Roman

Scènes de chasse en Autriche

L’auteur d’«Anthropologie» décrypte le «langage PowerPoint» des experts face aux risques industriels. Angoissant et hilarant.

Genre: Roman
Qui ? Paulus Hochgatterer
Titre: La Douceur de la vie
Traduit de l’allemand (Autriche)par Françoise Kenkné
Chez qui ? Quidam Editeur, 288 p.

Furth, une petite ville en Autriche, par une nuit d’hiver.
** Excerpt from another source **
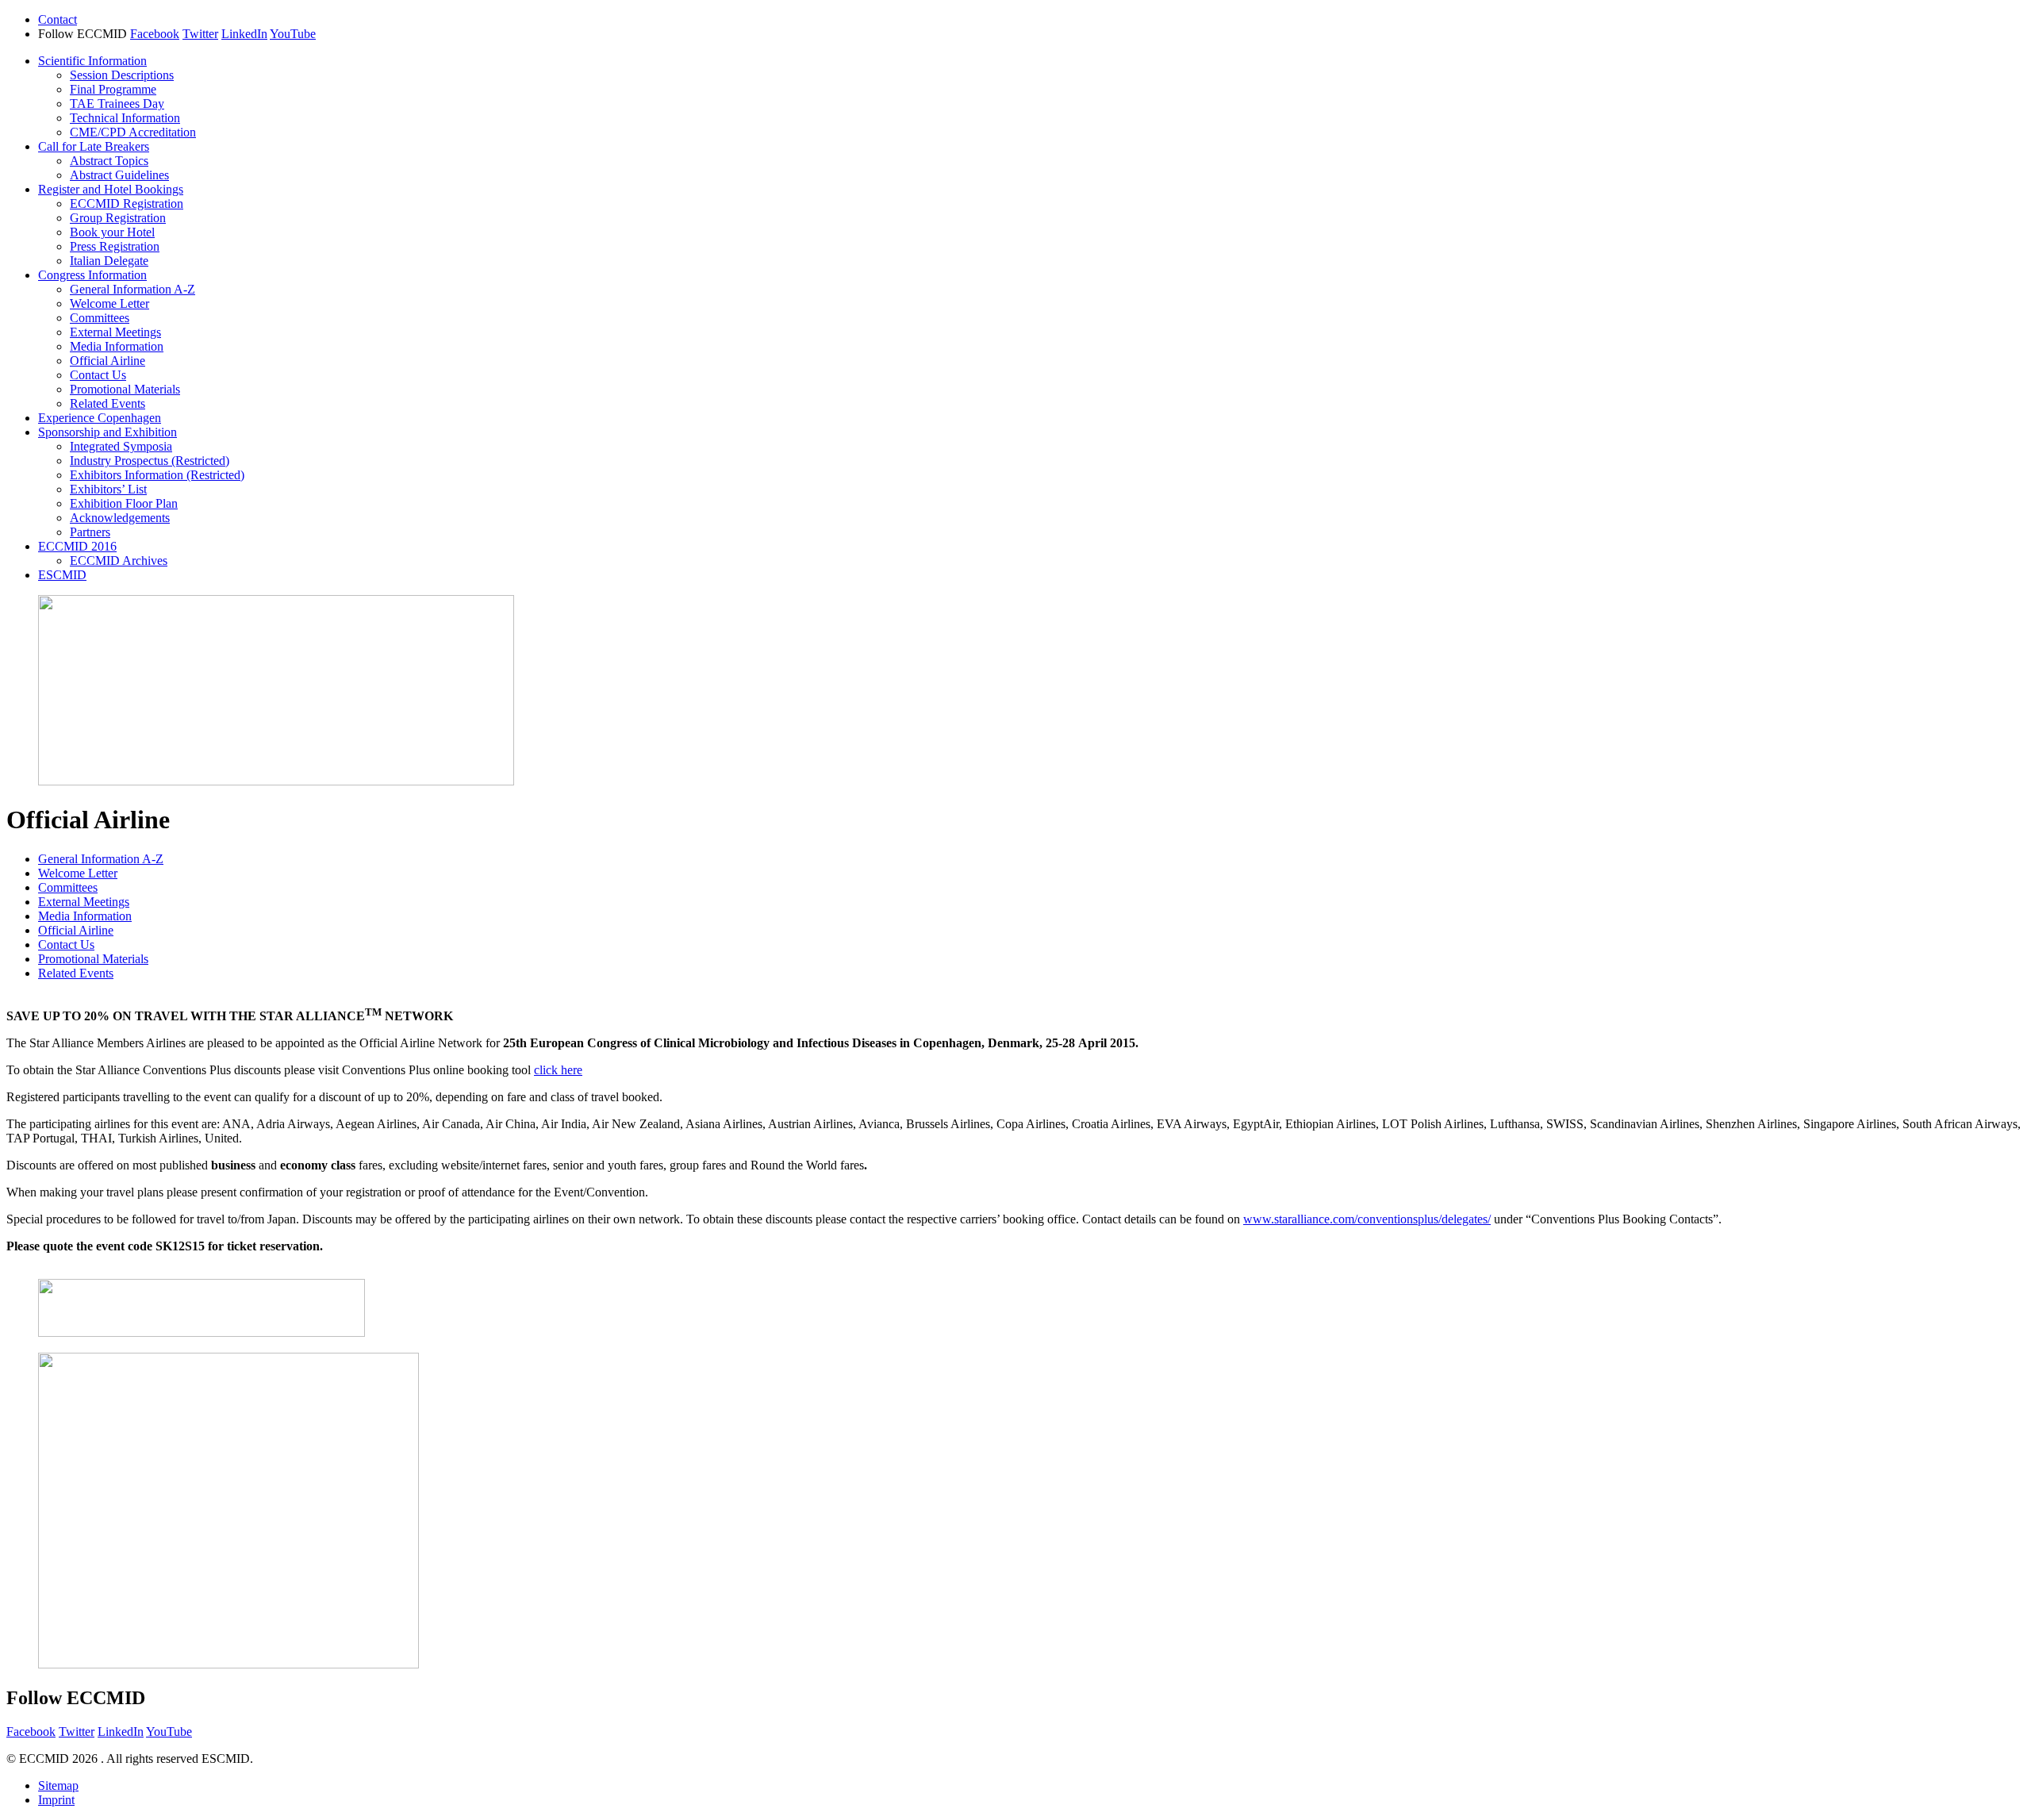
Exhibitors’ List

Lune sur la neige. Biscuits de Noël, chocolat chaud. Une fillette joue au Ludo avec son grand-père. Juste en face, la ferme familiale, le frère, la sœur, le chien. On sonne à la porte, le grand-père sort, ne revient pas. Elle part à sa recherche, trouve le corps étendu, faisant l’ange dans la neige. A la place de la tête, il n’y a plus qu’un disque noir, plat et dur. La petite fille rentre à la maison. Elle ne parle plus. Dans sa main serrée, deux des pions du jeu. Quand on veut la lui ouvrir, elle hurle. Sinon, rien. Une bourgade paisible, un crime atroce. Et des événements troublants: animaux mutilés, enfants maltraités, et ce prêtre, enseignant au collège, accroché à son iPod, surnommé LDR, Long Distance Runner en survêtement, qui traverse tout le roman en courant.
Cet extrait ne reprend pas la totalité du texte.